The aim of this experiment was to estimate the number of viable cells in a yeast suspension that was already provided. Estimations of the viable yeast cells were taken via two methods of plating; pour plating and spread plating, of which hot agar was used with the pour plate technique. The results that were obtained for this experiment show that overall; the spread plate method gives a higher yield of viable yeast cells compared to the total count value of 2.8 x 10^7.
This experiment was conducted to estimate the number of viable cells in a yeast suspension, already provided. The definition of a viable cell, as stated in the Collins English Dictionary, 2008, p991 is ‘capable of growth’. Therefore, the definition of a viable yeast cell is a yeast cell capable of living and being able to grow.
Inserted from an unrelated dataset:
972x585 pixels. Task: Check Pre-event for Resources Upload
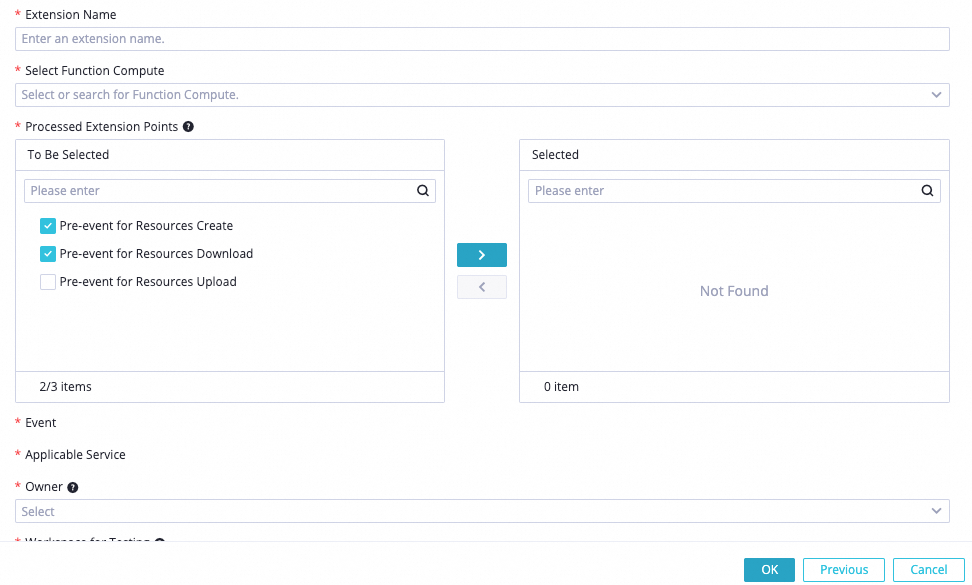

In industrial and research settings, there is a need to quantify the microbe content of microbial products. The method for doing this varies for different types of microbes. Traditionally, the first microbes to be used commercially were bacteria and yeasts. These are typically single-celled species that can be grown in natural and artificial media, and are well-suited to growth in agar gels on Petri plates. Using this method, individual cells or clumps of cells will form discrete colonies, which become visible to the naked eye as the colony grows. Counting the number of colonies provides a direct way to track the original number of discrete microbial units. A count determined this way been dubbed the number of “Colony-Forming Units” or “CFU” for short. CFU’s are only applicable to single-celled microbes that can be grown on nutrient media, such as bacteria, yeasts, or spore-forming moulds.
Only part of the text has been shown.